• _TASK INSTRUCTIONS_:
1. Check statements (a), (b), and (c) against the MMT remote observing text below. For each, answer yes or no and quote the deciding words of the text. (a) Remote observing is available for the Red and Blue Channel Spectrographs. (b) Remote observers do not need to have observed in person at the MMT before. (c) Windows users can use Putty as an SSH client.
2. Please copy the MMT remote observing text below, word for word, from "The information below" to "such as TightVNC.".

Remote observing with the MMT is possible for the Red and Blue Channel Spectrographs. If you are interested in observing remotely, please contact Joannah Hinz well ahead of your run. Remote observers must have observed in person at the MMT previously, and should already be familiar with the instrument interfaces and have a basic knowledge of Linux commands.
The information below illustrates how to use interfaces and tools from a remote location through a secure SSH/VNC network connection. Similar approaches can be used on Mac, Linux and Windows machines with only minor differences. Mac and Linux users will be able to use the same commands from a command line prompt (i.e., “ssh” and “vncviewer”). Windows users can use a SSH client, such as Putty, and a VNC viewer, such as TightVNC.
Please do not try out the SSH/VNC instructions without talking to Joannah Hinz first, even during the day. Logging in can disrupt grating changes or in-progress calibrations.

• _DATA ROWS_:
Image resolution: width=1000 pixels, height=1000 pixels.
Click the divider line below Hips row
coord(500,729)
==
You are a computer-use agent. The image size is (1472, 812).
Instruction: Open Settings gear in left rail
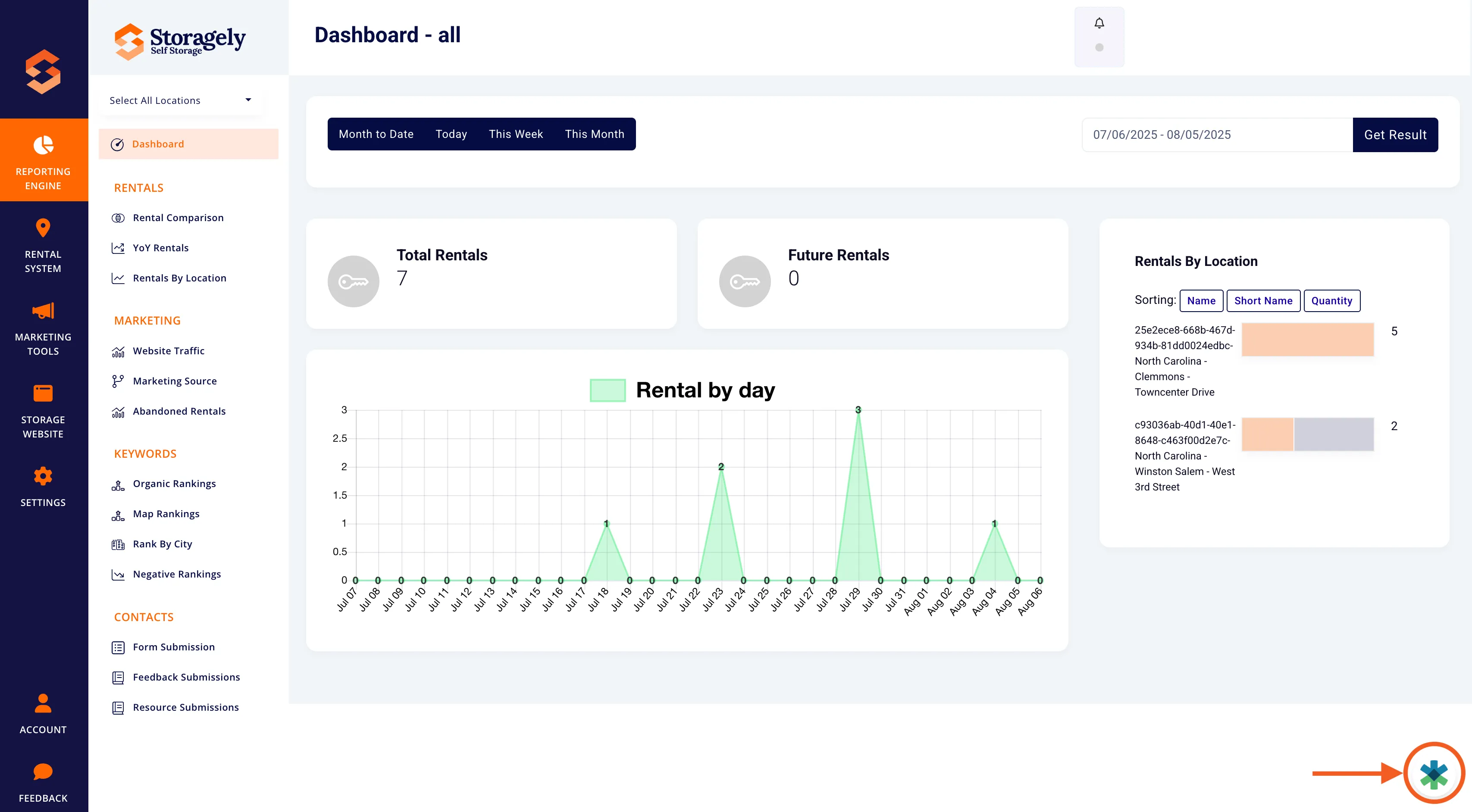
---
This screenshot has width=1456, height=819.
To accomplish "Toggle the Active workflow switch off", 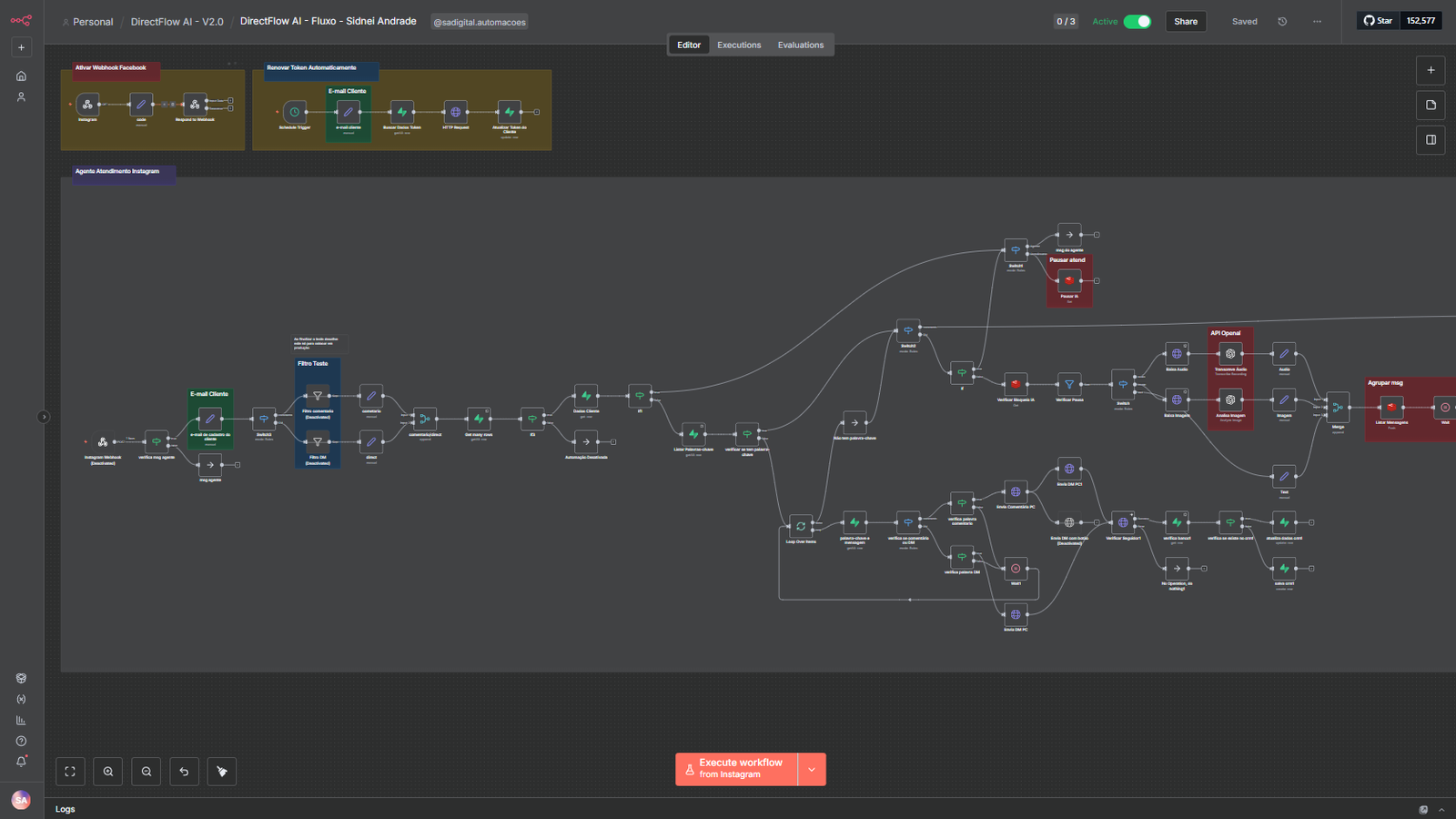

• _ANSWERS TO EACH TASK_:
1.
(a) Yes: "Remote observing with the MMT is possible for the Red and Blue Channel Spectrographs."
(b) No: "Remote observers must have observed in person at the MMT previously"
(c) Yes: "Windows users can use a SSH client, such as Putty"

2.
The information below illustrates how to use interfaces and tools from a remote location through a secure SSH/VNC network connection. Similar approaches can be used on Mac, Linux and Windows machines with only minor differences. Mac and Linux users will be able to use the same commands from a command line prompt (i.e., “ssh” and “vncviewer”). Windows users can use a SSH client, such as Putty, and a VNC viewer, such as TightVNC.